Répondant à l’offre de la Compagnie thermique du Gol pour l’extension de sa centrale de Saint-Louis, la multinationale italienne Ansalo a obtenu le marché, qu’elle a à son tour concédé en sous-traitance à une entreprise thaïlandaise.
C’est la loi du marché. Loi impitoyable, véritable loi de la jungle où seul compte la recherche du profit maximum.
Il y a déjà eu de nombreuses réactions et protestations contre ce scandale. Qu’il s’agisse des représentations syndicales, des autorités préfectorales - qui affirment n’avoir pas encore donné leur accord pour l’octroi de visas à ces ouvriers - et de nombreux élus du Sud, dont la micro-région affiche 45% de taux de chômage. Et l’on peut augurer que l’opinion publique réunionnaise ne restera pas sans réaction car la crise de l’emploi locale est d’une ampleur telle que nul ne saurait décemment accepter de voir La Réunion être privée de ces emplois.

#### Données extraites
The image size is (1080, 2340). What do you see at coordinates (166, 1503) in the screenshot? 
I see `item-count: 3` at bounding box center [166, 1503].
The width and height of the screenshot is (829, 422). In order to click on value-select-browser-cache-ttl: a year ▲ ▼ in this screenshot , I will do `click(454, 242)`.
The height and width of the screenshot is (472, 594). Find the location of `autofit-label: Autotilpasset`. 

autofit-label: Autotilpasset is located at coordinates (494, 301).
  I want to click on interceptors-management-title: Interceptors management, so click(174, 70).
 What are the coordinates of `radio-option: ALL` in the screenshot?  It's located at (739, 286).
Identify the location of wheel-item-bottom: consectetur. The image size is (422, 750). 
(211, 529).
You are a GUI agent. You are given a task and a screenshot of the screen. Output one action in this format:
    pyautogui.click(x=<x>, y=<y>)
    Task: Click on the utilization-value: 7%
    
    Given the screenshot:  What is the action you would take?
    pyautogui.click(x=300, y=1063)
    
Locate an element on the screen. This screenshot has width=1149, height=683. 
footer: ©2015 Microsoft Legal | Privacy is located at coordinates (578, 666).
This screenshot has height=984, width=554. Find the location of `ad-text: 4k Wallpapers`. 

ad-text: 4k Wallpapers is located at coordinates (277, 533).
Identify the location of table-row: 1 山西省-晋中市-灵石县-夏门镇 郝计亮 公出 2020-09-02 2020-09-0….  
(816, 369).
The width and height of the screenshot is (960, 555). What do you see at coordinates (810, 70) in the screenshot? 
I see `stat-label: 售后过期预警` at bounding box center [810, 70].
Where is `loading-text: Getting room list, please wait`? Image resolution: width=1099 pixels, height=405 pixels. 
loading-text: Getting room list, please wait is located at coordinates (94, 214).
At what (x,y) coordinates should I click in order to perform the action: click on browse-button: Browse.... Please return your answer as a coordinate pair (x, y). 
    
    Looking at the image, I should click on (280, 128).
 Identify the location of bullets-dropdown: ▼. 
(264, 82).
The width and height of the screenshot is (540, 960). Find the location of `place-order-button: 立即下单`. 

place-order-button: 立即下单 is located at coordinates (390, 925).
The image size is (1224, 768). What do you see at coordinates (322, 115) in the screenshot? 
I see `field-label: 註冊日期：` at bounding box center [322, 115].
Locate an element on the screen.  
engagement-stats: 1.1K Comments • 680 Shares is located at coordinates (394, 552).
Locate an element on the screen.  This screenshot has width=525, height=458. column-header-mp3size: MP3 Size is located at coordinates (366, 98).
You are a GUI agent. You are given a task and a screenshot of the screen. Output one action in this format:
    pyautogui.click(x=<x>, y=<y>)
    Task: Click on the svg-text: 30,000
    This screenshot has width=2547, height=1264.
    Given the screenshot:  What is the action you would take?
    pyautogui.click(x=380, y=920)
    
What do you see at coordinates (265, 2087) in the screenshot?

#### Exercices à faire
1 > Répondez à ces questions sur le texte fourni :
(a) Quelle entreprise a obtenu le marché de l'extension de la centrale de Saint-Louis ?
(b) Selon le texte, qu'est-ce qui compte seul dans la loi du marché ?
(c) Quel taux de chômage affiche la micro-région du Sud ?
2 > Renommez « Locate an element on the screen » en « Find an element on the screen » dans le listing, depuis la ligne qui contient « The image size is (1224, 768). » jusqu'à la fin du listing, ces deux lignes comprises. Recopiez seulement ces lignes et n'y changez rien d'autre.

#### Corrigé
1 >
(a) La multinationale italienne Ansalo.
(b) La recherche du profit maximum.
(c) 45 %.

2 >
The image size is (1224, 768). What do you see at coordinates (322, 115) in the screenshot? 
I see `field-label: 註冊日期：` at bounding box center [322, 115].
Find an element on the screen.  
engagement-stats: 1.1K Comments • 680 Shares is located at coordinates (394, 552).
Find an element on the screen.  This screenshot has width=525, height=458. column-header-mp3size: MP3 Size is located at coordinates (366, 98).
You are a GUI agent. You are given a task and a screenshot of the screen. Output one action in this format:
    pyautogui.click(x=<x>, y=<y>)
    Task: Click on the svg-text: 30,000
    This screenshot has width=2547, height=1264.
    Given the screenshot:  What is the action you would take?
    pyautogui.click(x=380, y=920)
    
What do you see at coordinates (265, 2087) in the screenshot?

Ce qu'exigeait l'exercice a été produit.